[Collected data entries]
· · · · ·
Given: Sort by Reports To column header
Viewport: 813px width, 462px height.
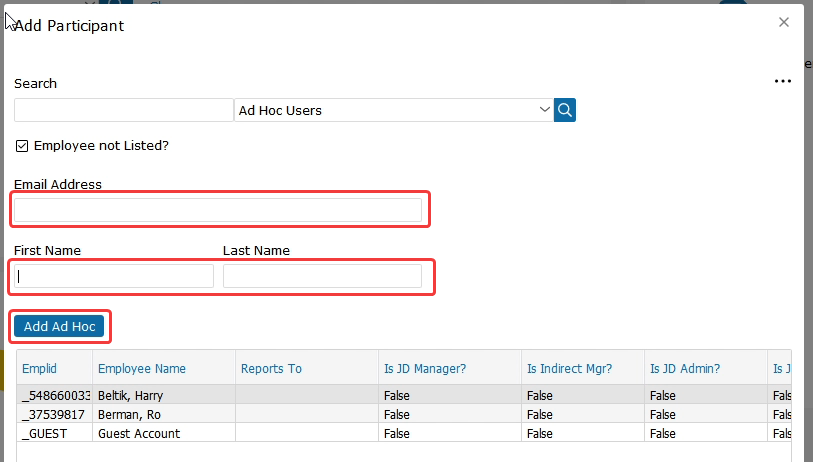Looking at the screenshot, I should click(x=271, y=369).

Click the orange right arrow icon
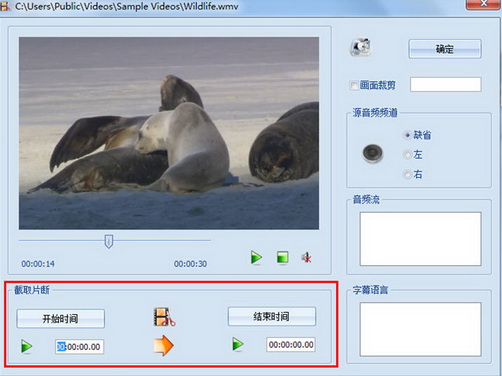pyautogui.click(x=163, y=345)
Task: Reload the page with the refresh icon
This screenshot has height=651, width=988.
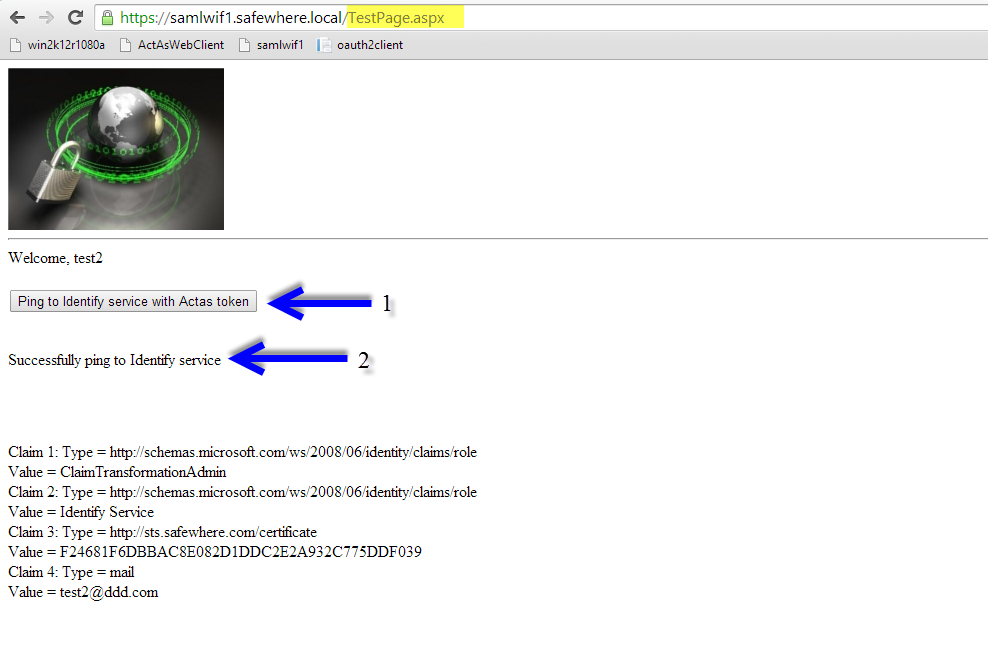Action: (x=73, y=16)
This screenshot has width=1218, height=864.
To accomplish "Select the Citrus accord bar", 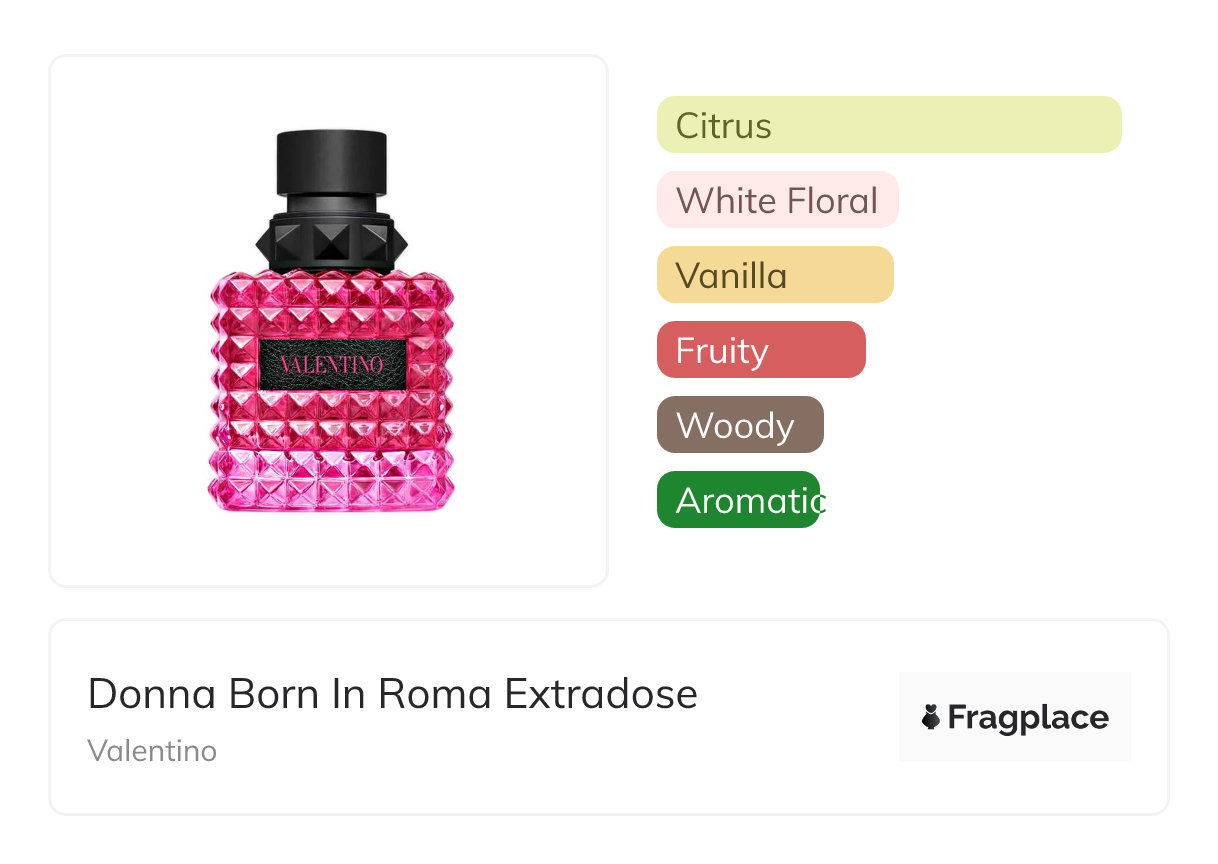I will 888,125.
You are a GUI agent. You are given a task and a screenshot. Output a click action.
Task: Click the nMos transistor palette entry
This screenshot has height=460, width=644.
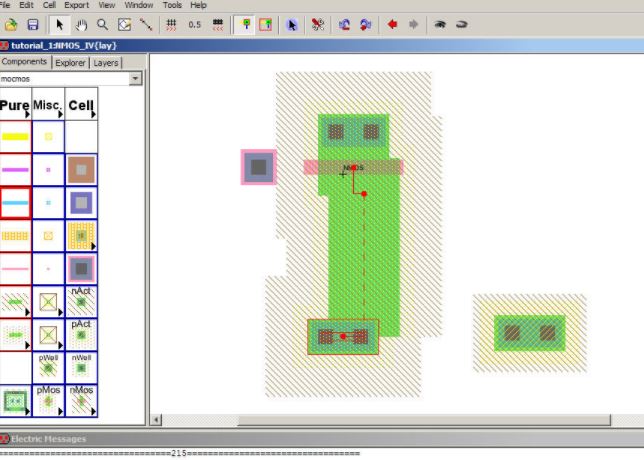81,400
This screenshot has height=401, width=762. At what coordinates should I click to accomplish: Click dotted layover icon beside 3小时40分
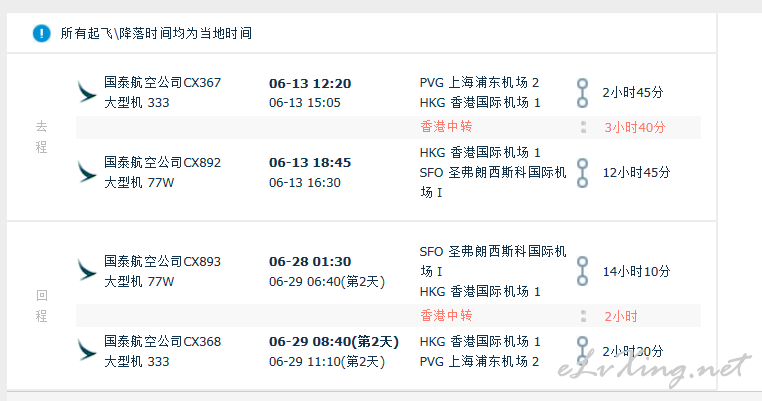point(583,127)
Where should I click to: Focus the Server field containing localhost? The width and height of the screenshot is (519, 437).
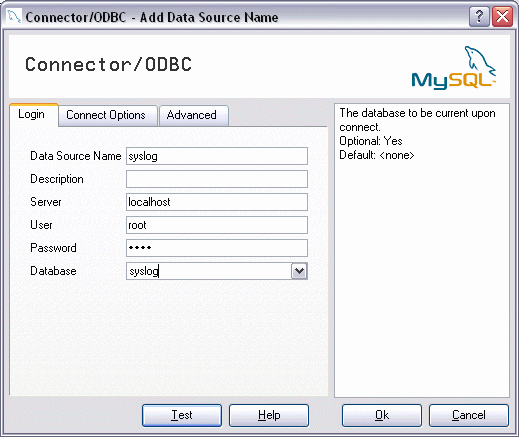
· · · · ·
| WORK TASK |
Write out exactly the lines above, from the very first through the line containing "Task: Reload the page with the refresh icon", both kept, with the pictures removed.

| OUTPUT OF THE TASK |
Given: Sort by Reports To column header
Viewport: 813px width, 462px height.
Looking at the screenshot, I should click(x=271, y=369).

Click the orange right arrow icon
pyautogui.click(x=163, y=345)
Task: Reload the page with the refresh icon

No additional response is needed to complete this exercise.